Endocyto is capable of performing EC with narrow band imaging (NBI), meaning that microvascular structures such as vasodilation, vasoconstriction and changes in continuity can be evaluated. We have proposed an EC-V classification whereby these findings are divided into three classes and are working to verify its usability as a supplemental diagnostic index to the EC classification (Figure 3)5). By employing EC with NBI, erythrocyte behavior within blood vessels and speed of blood flow can also be captured in vivo, these being characteristics that cannot be gauged from histopathological findings in resected specimens.
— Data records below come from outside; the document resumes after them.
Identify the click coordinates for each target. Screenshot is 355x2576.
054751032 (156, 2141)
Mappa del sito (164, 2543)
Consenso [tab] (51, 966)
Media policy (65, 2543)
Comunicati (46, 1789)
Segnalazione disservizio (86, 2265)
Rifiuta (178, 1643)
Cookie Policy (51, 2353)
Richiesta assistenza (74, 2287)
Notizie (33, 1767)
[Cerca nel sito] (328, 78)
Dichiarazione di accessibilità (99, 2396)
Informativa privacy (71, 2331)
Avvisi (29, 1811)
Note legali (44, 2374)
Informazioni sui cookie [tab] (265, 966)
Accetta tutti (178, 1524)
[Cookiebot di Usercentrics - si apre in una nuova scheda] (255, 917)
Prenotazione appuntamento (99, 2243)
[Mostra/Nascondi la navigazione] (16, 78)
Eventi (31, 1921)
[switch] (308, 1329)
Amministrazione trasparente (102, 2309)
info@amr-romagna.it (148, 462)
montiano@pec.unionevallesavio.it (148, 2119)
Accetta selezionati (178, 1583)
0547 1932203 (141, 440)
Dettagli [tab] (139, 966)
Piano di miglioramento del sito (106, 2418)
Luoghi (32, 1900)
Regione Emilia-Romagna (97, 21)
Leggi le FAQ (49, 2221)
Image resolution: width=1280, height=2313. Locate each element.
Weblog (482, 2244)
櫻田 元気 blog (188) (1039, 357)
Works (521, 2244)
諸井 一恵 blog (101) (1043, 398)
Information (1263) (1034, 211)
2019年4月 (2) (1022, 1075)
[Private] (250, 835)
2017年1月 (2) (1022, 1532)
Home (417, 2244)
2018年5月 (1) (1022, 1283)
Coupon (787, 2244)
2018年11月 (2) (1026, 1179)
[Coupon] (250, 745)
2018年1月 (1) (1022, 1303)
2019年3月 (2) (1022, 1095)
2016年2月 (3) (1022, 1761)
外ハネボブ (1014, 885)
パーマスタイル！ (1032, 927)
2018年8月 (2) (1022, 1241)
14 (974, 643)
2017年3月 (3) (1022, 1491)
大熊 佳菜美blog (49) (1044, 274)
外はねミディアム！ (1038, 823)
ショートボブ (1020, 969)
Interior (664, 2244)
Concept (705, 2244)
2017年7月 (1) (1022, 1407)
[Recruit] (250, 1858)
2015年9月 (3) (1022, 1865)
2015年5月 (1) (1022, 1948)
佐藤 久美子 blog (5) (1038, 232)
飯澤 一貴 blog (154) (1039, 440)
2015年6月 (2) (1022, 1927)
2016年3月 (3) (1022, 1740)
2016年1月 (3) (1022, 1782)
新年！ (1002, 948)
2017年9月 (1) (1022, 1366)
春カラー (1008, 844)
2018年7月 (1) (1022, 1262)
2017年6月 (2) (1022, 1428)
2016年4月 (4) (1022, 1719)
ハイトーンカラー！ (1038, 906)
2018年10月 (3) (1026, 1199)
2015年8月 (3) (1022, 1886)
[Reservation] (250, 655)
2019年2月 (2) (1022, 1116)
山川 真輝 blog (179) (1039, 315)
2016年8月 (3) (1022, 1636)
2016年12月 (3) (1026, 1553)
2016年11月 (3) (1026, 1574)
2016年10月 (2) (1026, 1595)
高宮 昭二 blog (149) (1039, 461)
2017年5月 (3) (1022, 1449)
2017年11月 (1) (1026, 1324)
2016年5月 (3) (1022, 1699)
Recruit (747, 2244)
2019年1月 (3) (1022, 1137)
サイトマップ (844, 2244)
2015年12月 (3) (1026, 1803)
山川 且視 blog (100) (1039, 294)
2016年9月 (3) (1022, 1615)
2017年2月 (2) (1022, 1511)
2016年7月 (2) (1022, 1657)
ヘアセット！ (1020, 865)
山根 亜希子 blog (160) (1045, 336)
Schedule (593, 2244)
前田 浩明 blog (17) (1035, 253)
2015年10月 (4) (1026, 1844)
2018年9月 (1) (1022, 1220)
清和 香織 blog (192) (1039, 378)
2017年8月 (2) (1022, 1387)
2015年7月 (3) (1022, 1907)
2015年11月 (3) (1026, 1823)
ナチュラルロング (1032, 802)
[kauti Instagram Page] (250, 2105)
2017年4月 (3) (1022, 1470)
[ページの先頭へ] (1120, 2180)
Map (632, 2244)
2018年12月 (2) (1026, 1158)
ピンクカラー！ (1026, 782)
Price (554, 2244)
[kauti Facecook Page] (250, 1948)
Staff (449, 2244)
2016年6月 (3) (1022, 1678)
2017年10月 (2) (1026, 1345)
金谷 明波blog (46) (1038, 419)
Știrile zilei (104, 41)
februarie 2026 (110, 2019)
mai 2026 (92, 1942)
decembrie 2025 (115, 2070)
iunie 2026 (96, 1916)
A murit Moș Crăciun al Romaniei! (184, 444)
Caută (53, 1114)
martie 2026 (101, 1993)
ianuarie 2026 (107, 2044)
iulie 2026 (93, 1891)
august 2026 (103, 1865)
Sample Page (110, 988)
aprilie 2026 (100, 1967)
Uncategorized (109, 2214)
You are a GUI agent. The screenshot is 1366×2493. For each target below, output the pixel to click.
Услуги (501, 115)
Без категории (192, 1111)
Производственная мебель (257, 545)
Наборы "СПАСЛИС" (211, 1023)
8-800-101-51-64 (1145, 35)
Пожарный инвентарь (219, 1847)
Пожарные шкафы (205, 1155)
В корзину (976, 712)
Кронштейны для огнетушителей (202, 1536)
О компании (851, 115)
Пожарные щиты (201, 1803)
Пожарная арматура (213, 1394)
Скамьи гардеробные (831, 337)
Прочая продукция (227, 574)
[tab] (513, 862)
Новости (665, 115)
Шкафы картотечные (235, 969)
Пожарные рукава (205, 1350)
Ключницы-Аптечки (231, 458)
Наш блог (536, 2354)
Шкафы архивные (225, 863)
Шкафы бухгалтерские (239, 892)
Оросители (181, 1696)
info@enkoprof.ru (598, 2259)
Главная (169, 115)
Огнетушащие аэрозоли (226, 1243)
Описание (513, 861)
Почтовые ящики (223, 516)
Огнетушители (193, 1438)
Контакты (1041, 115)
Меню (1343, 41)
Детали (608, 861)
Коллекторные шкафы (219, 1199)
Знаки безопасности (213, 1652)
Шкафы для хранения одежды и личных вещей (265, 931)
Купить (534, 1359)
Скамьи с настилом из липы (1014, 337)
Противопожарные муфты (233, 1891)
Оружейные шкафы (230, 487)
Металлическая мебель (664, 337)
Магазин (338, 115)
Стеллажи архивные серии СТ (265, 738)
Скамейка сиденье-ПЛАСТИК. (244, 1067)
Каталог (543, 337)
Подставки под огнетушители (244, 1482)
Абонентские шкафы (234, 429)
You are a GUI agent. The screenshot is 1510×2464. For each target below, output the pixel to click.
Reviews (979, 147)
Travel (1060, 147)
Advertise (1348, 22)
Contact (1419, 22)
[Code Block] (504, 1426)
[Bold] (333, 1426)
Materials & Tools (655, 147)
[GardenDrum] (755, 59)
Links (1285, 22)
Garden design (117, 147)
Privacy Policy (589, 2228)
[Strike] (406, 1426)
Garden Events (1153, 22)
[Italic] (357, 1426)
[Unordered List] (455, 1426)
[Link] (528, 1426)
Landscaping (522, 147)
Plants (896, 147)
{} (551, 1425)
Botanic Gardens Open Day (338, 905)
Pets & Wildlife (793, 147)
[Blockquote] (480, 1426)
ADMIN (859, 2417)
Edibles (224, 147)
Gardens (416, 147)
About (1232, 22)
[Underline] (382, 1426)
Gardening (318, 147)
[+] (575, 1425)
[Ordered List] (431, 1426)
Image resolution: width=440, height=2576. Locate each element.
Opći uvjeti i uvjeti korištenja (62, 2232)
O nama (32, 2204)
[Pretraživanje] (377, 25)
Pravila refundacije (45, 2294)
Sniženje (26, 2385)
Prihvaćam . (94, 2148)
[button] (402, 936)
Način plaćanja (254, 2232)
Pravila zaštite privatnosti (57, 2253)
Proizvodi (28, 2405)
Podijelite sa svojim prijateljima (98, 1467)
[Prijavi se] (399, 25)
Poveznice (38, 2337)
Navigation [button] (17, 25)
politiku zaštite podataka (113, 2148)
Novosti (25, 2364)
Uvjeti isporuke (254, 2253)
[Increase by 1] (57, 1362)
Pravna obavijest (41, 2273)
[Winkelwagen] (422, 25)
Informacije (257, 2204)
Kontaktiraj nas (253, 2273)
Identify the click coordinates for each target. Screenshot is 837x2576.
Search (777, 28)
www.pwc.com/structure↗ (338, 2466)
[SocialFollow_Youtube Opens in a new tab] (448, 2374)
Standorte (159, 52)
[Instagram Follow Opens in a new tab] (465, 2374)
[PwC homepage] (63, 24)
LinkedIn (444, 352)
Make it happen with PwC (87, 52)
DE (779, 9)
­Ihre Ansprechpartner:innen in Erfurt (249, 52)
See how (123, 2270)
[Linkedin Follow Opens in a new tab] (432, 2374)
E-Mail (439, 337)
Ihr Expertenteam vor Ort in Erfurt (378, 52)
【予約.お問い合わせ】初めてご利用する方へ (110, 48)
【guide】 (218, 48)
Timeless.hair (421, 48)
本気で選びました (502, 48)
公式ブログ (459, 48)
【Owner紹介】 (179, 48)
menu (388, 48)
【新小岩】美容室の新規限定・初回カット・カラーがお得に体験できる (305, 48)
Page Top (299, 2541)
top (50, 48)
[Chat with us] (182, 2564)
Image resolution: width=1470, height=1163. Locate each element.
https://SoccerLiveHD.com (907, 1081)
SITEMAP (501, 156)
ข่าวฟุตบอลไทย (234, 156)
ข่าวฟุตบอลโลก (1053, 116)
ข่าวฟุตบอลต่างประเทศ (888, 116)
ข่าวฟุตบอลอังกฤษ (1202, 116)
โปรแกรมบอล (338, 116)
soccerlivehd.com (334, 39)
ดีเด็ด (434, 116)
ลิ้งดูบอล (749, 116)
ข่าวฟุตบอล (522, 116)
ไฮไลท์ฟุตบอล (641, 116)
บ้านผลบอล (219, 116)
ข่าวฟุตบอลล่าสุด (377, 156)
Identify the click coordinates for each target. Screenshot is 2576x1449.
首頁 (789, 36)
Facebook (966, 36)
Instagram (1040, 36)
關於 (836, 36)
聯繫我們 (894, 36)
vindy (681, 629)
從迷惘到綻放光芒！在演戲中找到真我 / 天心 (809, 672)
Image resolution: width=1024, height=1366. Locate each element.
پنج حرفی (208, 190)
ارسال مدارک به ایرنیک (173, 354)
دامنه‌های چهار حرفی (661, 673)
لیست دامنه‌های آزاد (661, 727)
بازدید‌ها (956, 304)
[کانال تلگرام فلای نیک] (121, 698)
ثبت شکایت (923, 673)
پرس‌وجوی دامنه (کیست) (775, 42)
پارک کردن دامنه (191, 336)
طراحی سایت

It is expected that this form of direct observation will also help to elucidate the mechanisms of metastasis and tumor angiogenesis in greater detail.

Figure 2
Additional diagnostic accuracy of colorectal lesions by EC observation versus pit pattern diagnosis [based on reference 4]

Figure 3
Comparison of diagnostic accuracy of colorectal lesions by EC with NBI observation, NBI magnifying observation and EC observation [based on reference 5]

Early detection and treatment of colorectal cancer are anticipated

It is expected that Endocyto will have many important advantages for clinical practice around colorectal cancer. More accurate endoscopic diagnoses, including evaluation of the degree of malignancy, will be made. This will enable earlier detection of high-risk colorectal cancer and development of more appropriate treatment and follow-up plans that incorporate the principles of preventive medicine. Additionally, given that it will be possible to make a definitive diagnosis without having to examine biopsy specimens pathologically, the process of medical care will be accelerated and the burden on patients subsequently lightened. In particular, avoiding unnecessary biopsies will be of great advantage to patients at high risk of bleeding.
An automated diagnosis system6, 7) equipped with artificial intelligence and based on nuclear morphology and microvascular morphology extracted and processed from EC images is currently under development. If this system is introduced into clinical settings in the future, it will be easy to rapidly and extremely accurately diagnose colorectal cancer. Given that reducing the mortality rate of colorectal cancer is an urgent issue, the clinical merit of such improvements will be very welcome.